El neoespañol [CLXXXVII]

Luis Roberts


 
¿Estar hecho un “obelisco”? ¿Como el soporta
el escudo del obispo de Basilea? (siglo XVI)


         Desde España nos llegan cada vez más voces que alertan sobre la aparición arrolladora de un nuevo idioma: el neoespañol. Esta vez es la de Ana Durante, que en un interesante libro, y en tono de humor, no solo alerta, sino que clasifica, sistematiza, busca su etimología y hasta sus posibles causas psicosociales, de lo que ella también llama “el español aproximado”, en su Guía práctica de neoespañol. Enigmas y curiosidades del nuevo idioma.
         ¿Y qué es el neoespañol? Pues una forma de comunicación que está sustituyendo al español a marchas forzadas. Todos los idiomas han evolucionado históricamente, incluido el castellano, pero nunca con la velocidad y cantidad del neoespañol, que, además, cuenta con otros dos factores concomitantes en su proceso de devorar al castellano: la transversalidad y la universalidad. No hay diferencias de clase social, ni de profesión, ni de grupo religioso, político o deportivo, no es un problema de registro: todo quisqui lo habla:

Para el español aproximado, lo que hasta ahora se consideraba ignorancia es en realidad haber dado un gran paso liberador, abandonar el corsé y las limitaciones de la antigua lengua y alcanzar cotas antes nunca vistas. Como por ejemplo que el pensamiento vaya por un lado y el lenguaje por otro, o que no haya siquiera pensamiento que sustente las palabras. También que estas expresen sin cortapisas lo que quieran, no necesariamente el concepto que definían con anterioridad, que los verbos son intercambiables incluso por sus opuestos, que las conjugaciones pasen a la historia, que podamos inventar nuestro propio vocabulario...

--------------------

— TAREAS A REALIZAR —
1. Enumera, por favor, todo lo que hace Ana Durante con el neoespañol en su libro, según el artículo sobre el neoespañol.
2. Según el artículo sobre el neoespañol, ¿en qué se diferencia el avance del neoespañol de la evolución que han tenido históricamente los idiomas?

— Entradas de una fuente de datos —
--------------------

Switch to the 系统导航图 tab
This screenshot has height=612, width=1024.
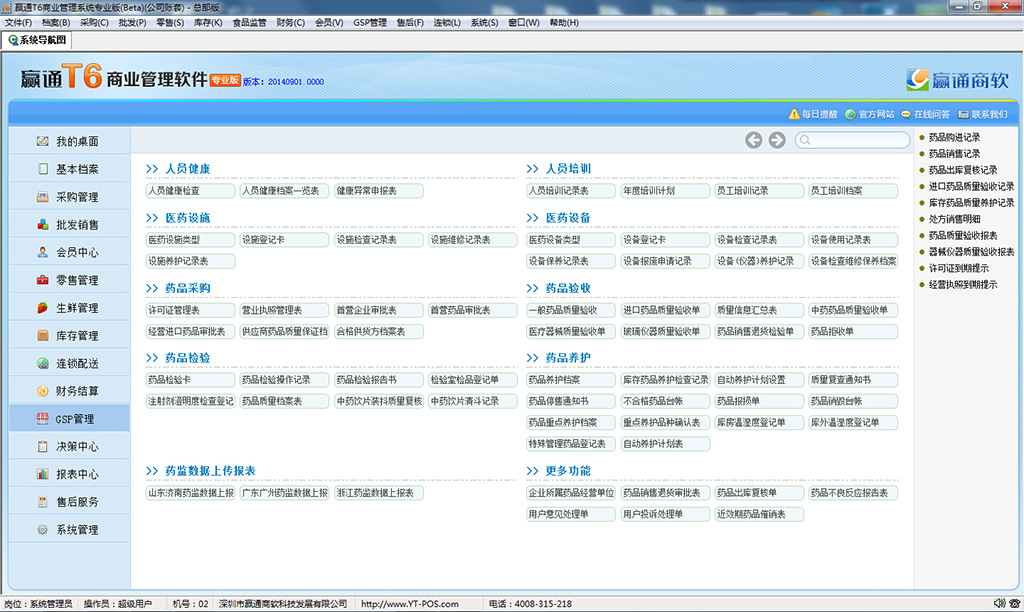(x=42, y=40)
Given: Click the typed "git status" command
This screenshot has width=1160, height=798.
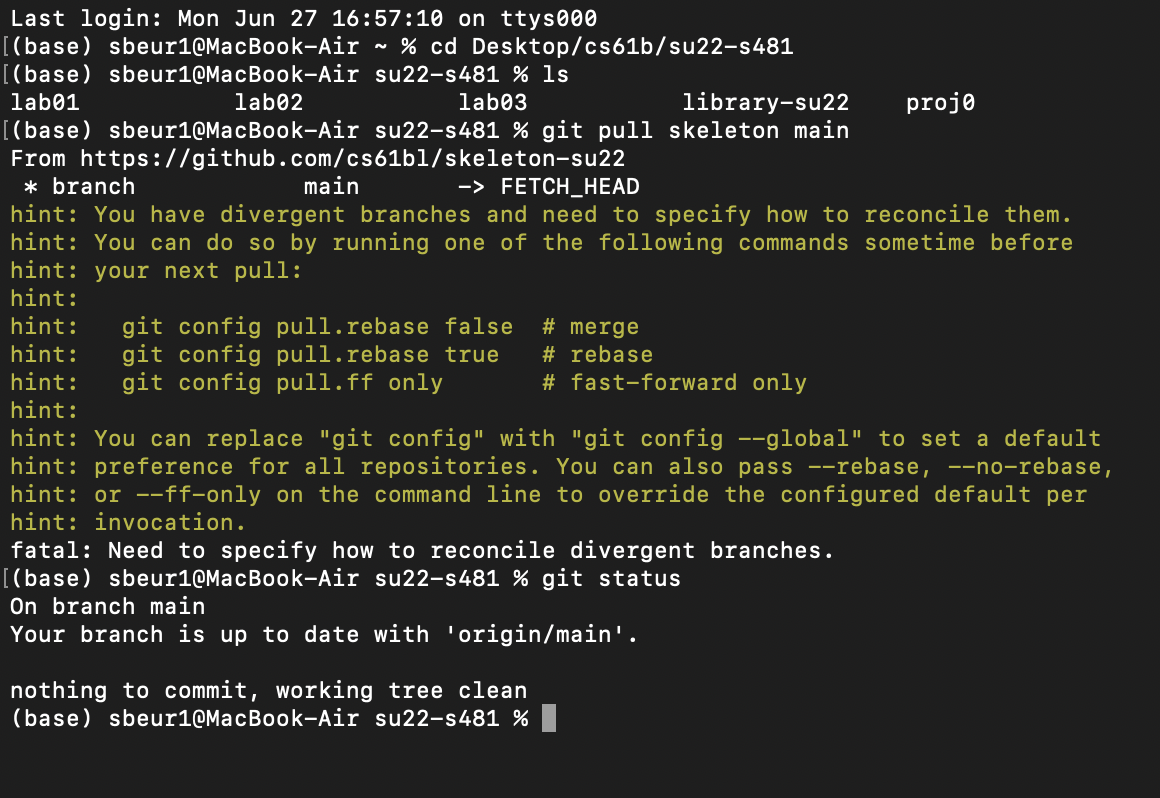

--------------------

— RESPUESTAS —
1.
- Alerta sobre él.
- Lo clasifica.
- Lo sistematiza.
- Busca su etimología.
- Busca sus posibles causas psicosociales.

2. Ninguna evolución anterior se ha producido con la velocidad y la cantidad del neoespañol. Además, este cuenta con la transversalidad y la universalidad: no distingue clase social, profesión ni grupo religioso, político o deportivo, y todo quisqui lo habla.